What is needed>
What is needed is a single figure: how many lines of the records below contain the word "Given".

Exercise input>
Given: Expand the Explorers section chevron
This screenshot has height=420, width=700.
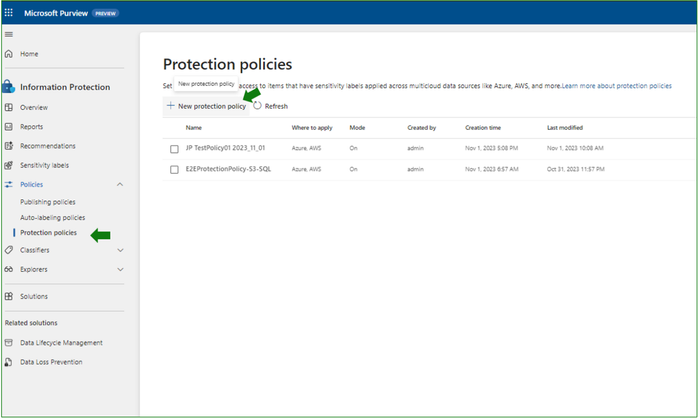Looking at the screenshot, I should (121, 269).
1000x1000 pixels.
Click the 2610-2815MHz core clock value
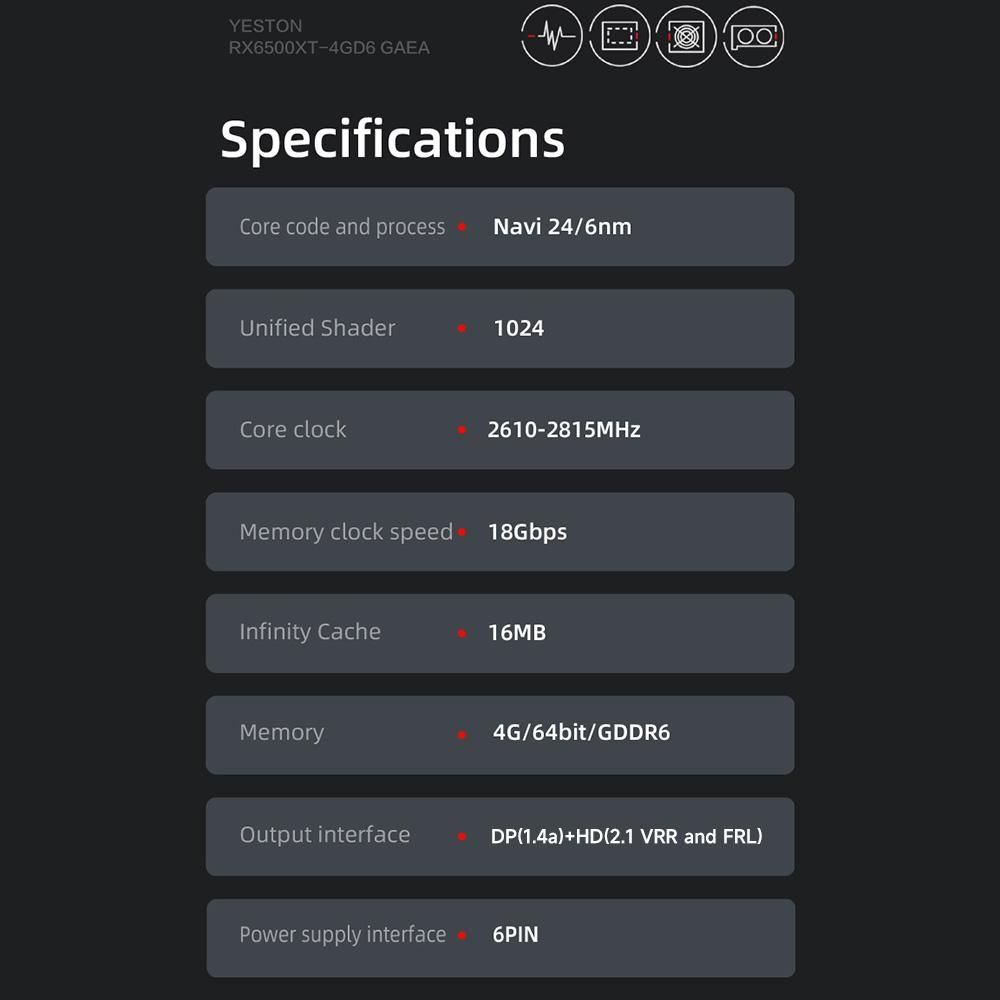point(564,430)
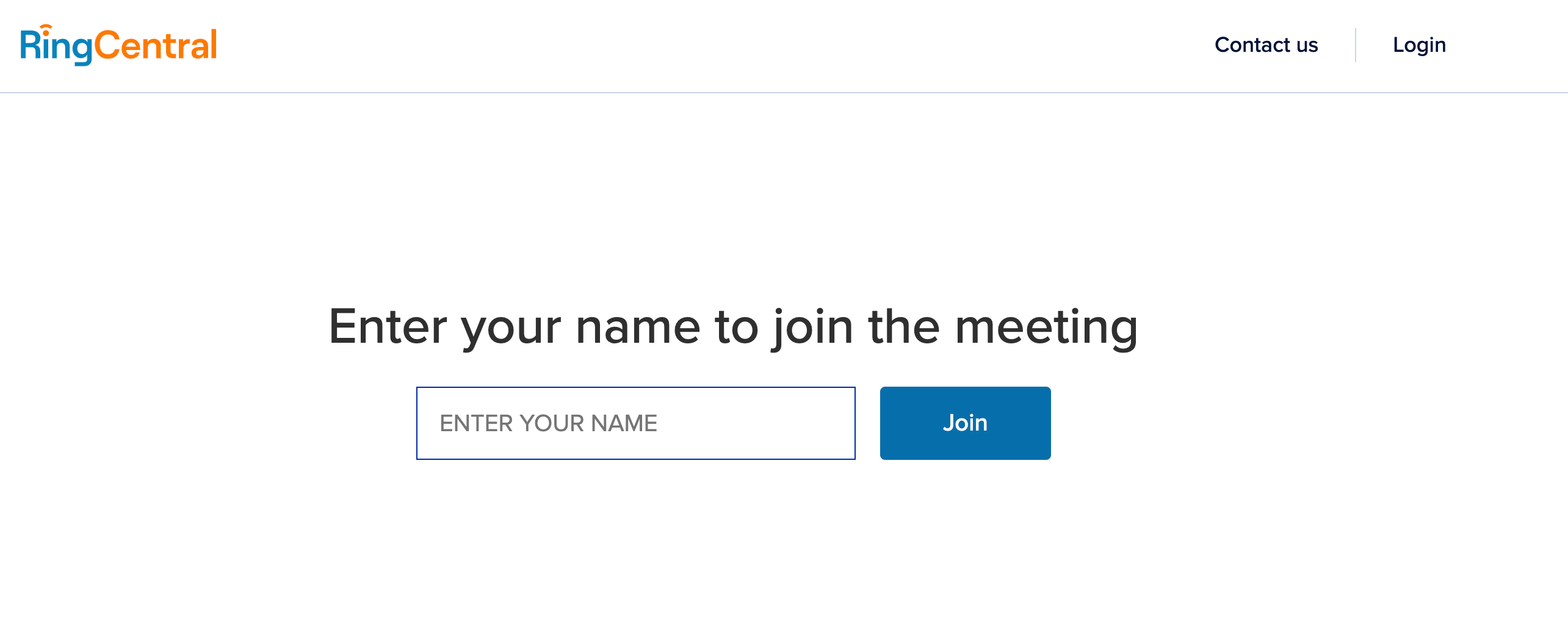Click the Join button next to name field

pos(965,422)
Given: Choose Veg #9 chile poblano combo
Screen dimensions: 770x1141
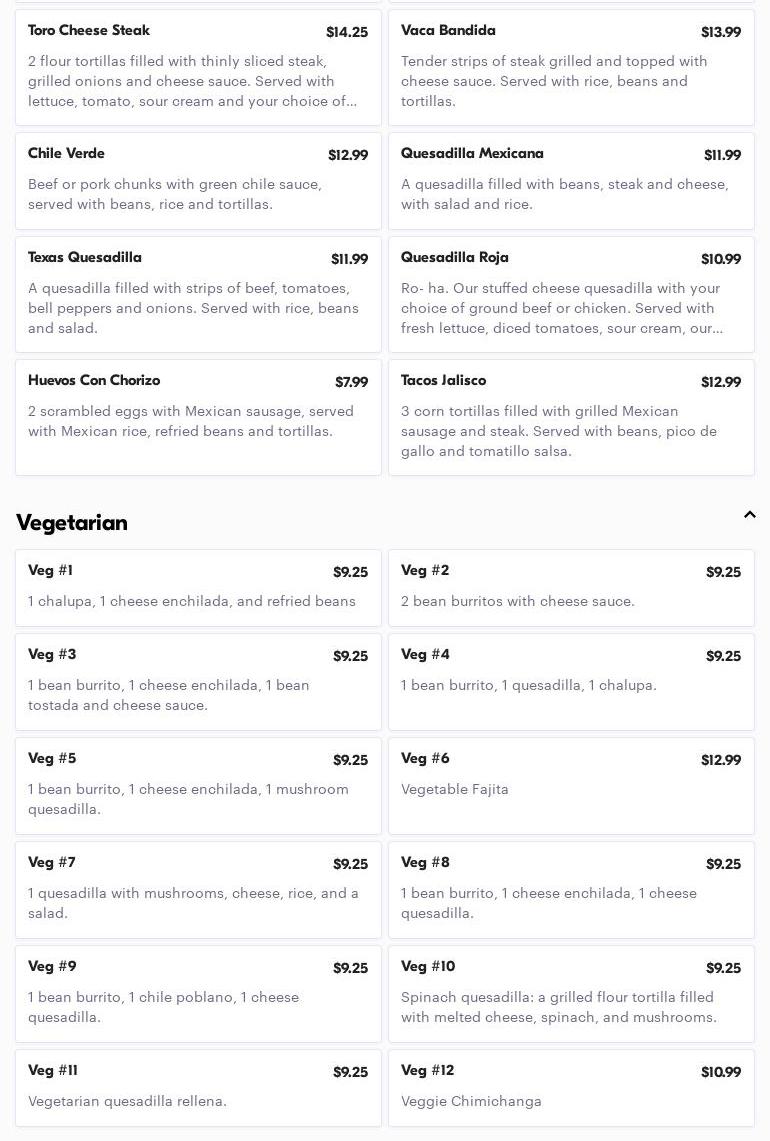Looking at the screenshot, I should [198, 993].
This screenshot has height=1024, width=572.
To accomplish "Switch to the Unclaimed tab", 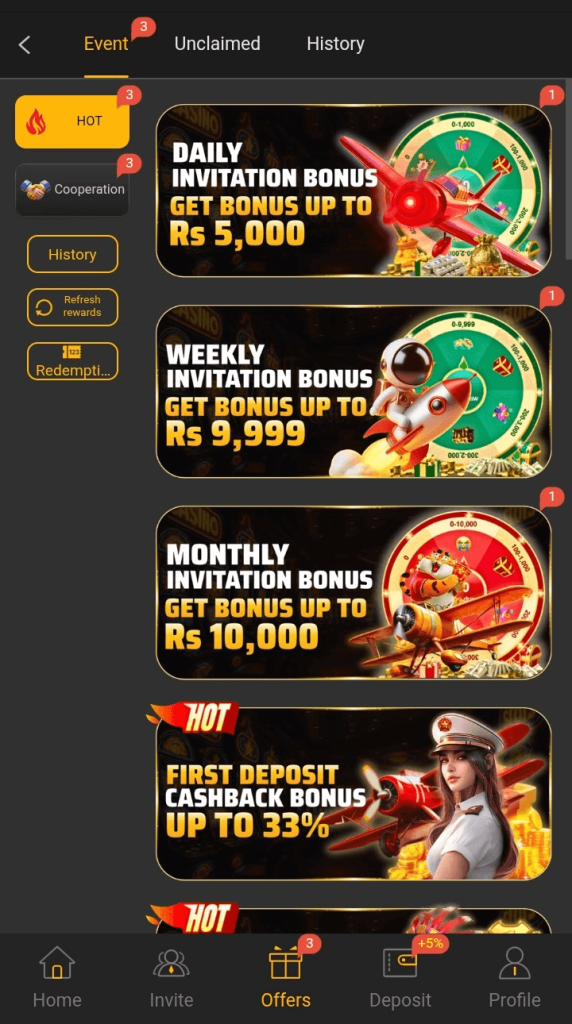I will (x=217, y=44).
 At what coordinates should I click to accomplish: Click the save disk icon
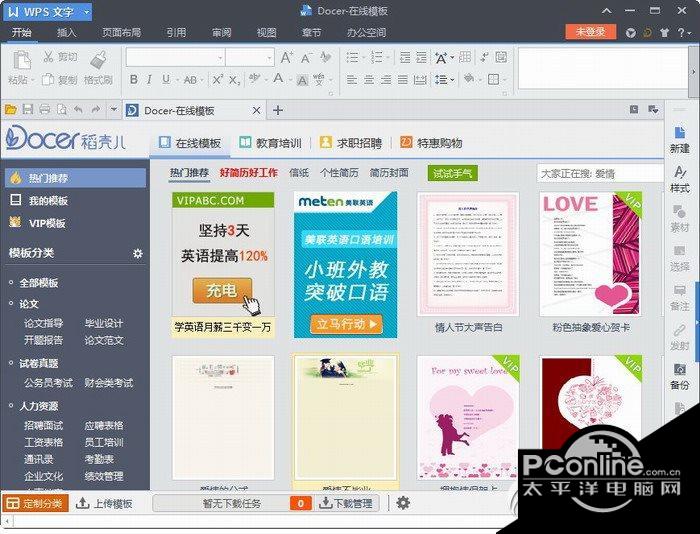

Expected answer>
2